Task data:
[Start of Attachment]

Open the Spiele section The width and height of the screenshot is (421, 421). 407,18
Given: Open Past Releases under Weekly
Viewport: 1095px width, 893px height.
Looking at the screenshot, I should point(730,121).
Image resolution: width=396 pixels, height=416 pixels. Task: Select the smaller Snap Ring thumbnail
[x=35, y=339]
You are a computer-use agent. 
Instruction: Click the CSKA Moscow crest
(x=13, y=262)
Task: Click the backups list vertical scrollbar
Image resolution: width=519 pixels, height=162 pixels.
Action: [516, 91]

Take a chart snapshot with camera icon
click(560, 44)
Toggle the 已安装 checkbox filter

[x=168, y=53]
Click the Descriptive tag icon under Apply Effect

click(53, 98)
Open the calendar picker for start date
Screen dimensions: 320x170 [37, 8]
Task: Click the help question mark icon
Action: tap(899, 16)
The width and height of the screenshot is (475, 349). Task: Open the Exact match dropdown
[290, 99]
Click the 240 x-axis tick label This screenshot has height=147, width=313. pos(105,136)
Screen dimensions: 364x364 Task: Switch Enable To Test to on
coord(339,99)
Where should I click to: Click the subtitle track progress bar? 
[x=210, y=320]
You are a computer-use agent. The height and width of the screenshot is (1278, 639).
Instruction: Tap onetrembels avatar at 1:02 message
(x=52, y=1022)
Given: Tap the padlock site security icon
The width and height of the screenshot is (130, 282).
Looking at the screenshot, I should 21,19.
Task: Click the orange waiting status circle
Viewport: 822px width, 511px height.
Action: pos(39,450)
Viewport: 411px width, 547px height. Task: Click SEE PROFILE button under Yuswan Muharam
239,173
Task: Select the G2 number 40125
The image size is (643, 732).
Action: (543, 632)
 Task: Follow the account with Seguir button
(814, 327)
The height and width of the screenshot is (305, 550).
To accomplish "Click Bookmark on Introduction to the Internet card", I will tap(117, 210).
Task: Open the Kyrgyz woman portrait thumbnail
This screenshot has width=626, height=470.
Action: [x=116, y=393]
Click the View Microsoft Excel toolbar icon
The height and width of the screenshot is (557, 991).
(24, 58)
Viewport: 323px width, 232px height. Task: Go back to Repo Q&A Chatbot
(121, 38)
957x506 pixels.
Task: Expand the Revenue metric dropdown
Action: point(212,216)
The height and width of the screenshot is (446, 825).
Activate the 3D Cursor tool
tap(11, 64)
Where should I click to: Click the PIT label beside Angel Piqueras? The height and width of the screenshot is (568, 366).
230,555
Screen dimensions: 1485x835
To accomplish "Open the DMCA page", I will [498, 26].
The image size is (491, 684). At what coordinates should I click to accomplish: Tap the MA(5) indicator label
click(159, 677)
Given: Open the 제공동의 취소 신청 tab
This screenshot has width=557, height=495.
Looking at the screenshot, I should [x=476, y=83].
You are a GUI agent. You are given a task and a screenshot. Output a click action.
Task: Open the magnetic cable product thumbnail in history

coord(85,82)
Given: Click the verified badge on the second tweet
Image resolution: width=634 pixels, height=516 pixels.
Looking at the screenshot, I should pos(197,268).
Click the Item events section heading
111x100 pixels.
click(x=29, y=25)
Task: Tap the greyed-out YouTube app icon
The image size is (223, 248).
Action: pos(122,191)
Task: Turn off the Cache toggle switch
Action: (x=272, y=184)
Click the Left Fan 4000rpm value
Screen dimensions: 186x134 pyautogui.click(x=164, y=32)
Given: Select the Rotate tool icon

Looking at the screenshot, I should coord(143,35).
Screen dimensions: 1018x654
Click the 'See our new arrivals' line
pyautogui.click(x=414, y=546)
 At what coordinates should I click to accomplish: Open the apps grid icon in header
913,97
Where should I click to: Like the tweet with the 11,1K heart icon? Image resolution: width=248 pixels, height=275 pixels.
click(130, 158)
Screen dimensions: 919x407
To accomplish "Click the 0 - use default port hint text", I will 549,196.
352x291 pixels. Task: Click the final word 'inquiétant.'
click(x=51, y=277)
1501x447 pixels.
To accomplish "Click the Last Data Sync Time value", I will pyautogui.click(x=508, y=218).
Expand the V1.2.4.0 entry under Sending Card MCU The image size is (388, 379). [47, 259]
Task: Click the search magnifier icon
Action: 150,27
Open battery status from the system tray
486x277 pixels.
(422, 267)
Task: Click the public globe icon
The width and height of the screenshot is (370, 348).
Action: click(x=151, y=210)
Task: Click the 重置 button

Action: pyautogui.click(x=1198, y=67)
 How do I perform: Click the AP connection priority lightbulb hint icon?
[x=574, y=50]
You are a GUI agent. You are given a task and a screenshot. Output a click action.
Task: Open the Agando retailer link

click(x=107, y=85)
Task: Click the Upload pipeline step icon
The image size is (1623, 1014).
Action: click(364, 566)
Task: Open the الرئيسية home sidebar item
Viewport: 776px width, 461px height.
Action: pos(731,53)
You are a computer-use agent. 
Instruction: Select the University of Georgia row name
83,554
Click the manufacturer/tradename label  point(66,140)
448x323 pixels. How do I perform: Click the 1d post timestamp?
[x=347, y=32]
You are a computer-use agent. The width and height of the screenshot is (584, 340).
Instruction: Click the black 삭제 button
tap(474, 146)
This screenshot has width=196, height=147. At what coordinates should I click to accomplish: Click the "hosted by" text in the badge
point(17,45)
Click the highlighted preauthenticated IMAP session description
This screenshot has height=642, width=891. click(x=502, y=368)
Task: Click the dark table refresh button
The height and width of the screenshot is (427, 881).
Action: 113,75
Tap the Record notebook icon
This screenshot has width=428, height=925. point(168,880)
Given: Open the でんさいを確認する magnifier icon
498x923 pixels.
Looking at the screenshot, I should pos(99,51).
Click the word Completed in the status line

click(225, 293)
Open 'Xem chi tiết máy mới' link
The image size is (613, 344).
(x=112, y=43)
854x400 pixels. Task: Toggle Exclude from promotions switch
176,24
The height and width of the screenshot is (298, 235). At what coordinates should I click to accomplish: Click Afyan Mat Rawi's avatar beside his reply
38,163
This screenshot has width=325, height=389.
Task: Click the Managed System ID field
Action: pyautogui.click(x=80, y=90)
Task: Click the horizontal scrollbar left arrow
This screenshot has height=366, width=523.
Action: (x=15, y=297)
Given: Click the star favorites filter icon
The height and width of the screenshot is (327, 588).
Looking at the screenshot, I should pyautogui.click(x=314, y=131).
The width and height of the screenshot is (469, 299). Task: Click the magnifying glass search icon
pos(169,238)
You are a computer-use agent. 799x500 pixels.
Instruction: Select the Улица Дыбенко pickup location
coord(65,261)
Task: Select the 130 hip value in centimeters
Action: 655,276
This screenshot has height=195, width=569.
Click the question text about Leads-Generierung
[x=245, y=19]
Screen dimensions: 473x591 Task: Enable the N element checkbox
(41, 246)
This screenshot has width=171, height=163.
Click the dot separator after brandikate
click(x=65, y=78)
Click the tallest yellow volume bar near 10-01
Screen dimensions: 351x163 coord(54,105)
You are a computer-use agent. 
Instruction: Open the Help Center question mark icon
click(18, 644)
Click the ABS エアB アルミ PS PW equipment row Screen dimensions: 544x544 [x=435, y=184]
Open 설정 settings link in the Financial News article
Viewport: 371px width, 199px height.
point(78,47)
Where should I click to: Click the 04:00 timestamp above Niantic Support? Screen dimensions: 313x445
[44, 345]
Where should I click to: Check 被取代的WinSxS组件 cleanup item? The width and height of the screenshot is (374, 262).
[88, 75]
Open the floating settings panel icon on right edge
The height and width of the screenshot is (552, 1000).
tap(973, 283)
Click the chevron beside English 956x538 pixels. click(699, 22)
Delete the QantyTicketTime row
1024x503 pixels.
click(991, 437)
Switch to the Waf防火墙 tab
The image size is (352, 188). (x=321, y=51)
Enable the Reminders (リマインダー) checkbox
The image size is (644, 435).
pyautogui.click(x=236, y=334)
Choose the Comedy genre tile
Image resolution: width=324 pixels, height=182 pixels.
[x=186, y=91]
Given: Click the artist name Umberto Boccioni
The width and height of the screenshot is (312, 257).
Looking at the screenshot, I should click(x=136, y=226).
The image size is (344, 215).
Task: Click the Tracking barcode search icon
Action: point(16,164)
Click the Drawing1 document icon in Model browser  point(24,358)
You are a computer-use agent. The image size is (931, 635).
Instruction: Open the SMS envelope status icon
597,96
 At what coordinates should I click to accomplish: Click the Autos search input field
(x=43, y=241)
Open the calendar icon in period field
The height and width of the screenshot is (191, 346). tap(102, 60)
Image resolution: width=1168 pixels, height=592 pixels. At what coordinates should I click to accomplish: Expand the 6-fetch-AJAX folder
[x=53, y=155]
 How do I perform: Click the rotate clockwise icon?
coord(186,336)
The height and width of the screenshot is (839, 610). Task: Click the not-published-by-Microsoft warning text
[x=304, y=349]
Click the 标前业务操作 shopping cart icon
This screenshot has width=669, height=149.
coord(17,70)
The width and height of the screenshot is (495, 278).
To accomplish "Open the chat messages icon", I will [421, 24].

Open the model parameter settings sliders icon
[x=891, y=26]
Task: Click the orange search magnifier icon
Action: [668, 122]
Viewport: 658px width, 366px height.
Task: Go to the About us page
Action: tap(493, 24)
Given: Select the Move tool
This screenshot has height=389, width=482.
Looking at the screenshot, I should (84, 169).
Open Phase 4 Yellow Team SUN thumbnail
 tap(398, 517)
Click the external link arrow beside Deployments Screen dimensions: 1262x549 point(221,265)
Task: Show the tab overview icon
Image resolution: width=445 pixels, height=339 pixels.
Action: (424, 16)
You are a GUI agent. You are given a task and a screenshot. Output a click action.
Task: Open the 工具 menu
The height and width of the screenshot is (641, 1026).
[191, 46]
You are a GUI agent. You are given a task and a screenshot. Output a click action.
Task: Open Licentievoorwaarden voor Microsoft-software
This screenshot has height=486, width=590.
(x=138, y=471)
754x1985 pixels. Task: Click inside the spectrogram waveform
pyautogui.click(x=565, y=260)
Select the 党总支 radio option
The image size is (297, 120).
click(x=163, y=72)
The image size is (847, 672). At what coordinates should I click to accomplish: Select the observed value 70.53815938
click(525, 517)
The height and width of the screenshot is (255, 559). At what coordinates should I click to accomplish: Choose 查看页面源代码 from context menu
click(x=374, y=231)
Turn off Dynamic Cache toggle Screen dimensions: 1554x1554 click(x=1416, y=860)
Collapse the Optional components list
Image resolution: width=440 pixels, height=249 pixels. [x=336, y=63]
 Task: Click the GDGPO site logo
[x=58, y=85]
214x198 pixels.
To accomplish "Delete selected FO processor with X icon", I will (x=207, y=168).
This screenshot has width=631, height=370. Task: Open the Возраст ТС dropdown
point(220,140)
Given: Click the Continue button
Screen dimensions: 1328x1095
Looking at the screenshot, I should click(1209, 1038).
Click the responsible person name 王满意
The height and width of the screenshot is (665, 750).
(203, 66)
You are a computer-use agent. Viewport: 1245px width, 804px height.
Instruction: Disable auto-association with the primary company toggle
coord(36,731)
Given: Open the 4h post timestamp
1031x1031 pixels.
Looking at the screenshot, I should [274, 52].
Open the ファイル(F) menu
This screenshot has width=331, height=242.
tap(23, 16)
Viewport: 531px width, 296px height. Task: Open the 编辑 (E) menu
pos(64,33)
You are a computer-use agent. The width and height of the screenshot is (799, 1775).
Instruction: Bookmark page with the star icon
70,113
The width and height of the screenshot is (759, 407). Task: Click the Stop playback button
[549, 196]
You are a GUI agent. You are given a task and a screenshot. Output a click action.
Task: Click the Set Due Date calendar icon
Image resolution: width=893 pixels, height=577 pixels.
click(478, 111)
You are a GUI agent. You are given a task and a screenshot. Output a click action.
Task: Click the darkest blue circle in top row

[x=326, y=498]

[End of Attachment]

Task instructions:
Only a number is needed here: how many lines of the data include the word "Delete"?

Response area:
2